IEX behind the pack in Asian growth plans

IEX, the world’s most talked-about new trading platform, has no current ambitions to bring its business to Asia, unlike a number of competitors.

IEX, the world’s most talked-about new trading platform, is not planning on bringing its business to Asia. The firm has no current ambitions to grow in Asia, unlike a number of competitors.

“We don’t have any plans yet for Asia Pacific, though it could be a possibility down the line. We are getting lots of enquiries from various countries,” said Brad Katsuyama, president and CEO of the IEX Group, the business development of which was chronicled in the recent Michael Lewis book, Flash Boys.

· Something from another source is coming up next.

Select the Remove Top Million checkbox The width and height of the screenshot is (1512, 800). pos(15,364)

He was appearing at the FIX Trading Community’s 12th Asia Pacific Trading Summit.

Katsuyama said that there are 45 dark pools in the USA of which 44 are owned by brokers and one by the buy-side.

He explained that IEX has four order types, one fee type,  no rebates or tiered pricing. He added that there was a 350 micro-second speed bump to ensure that no participant can get an advantage.

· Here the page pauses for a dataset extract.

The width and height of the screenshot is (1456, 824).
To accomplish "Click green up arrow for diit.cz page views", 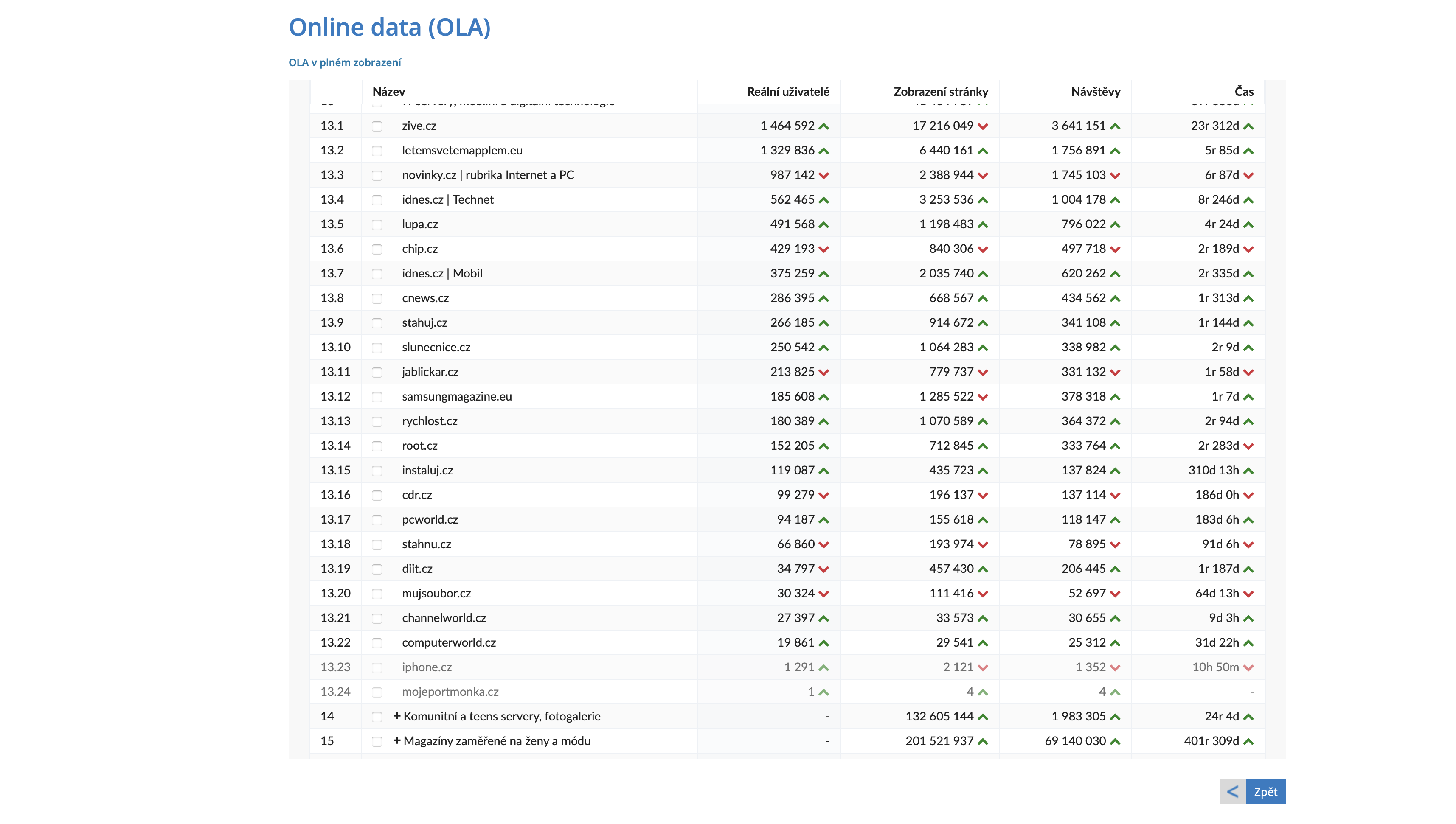I will [x=983, y=569].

80% of trades at IEX are happening at the mid-point. Volumes six months ago were a few million shares per day and by March 2014 had risen to 35 million per day. He said that there remained a huge number of buy-side firms they have not yet connected with.

He said there were a very small number of high-frequency trading firms on IEX. The company subsequently confirmed that there are several independent HFT firms trading, including Virtu Financial, GTS and Sun Trading.

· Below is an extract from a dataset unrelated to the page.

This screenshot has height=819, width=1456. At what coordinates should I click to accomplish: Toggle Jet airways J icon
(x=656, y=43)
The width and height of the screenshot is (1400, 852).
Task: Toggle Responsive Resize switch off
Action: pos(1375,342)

“They have been benign and good participants,” said Katsuyama. “Rumours that they account for 40% of volume on IEX is untrue, they account for 10%-15%. Our biggest users are bulge bracket firms.”

He said that among the reasons why IEX had been established were  the excessive market fragmentation and inadequate transparency, which IEX planned to remedy.

“Everything in IEX has been done in the current rule set. The worst thing that could happen would be more regulation. We are pro-market rather than pro-regulation.”

Not all delegates perceived IEX as the next generation of global trading.

John Fildes, the CEO of Chi-X Australia, said that IEX was nothing new, pointing out that market structure in Asia is, in any case, different to the US. He said that no market pays rebates in Asia and only Japan, India and Australian markets are fragmented, there is no race-to-zero in latency, and therefore no IEX style speed bumps are needed, as Asian markets already have longer latency.

“If Hong Kong were to open up to competition, we would be here in a flash,” he said.

Ned Philips, the CEO of Altex Advisory, wondered if those present in the audience who had read Flash Boys thought that IEX was an exchange or actually a dark pool.  The answer is: dark pool, though it is easy to mis-construe from its naming and the tone of the text that it is an exchange rather than an alternative trading system.

Philips was one of a triumvirate of three experts, seated on a raised dais at the conference, along with Kent Rossiter of Allianz Global Investors and Brooke Teeter of Tower Research Capital. Their role was to offer insights, ask penetrating questions (and occasionally, heckle the speakers). Philips mentioned off-stage that Asia will witness other new arrivals to the trading markets such as M-DAQ. the FX equity platform and Blue Ocean, the exchange-traded fund platform.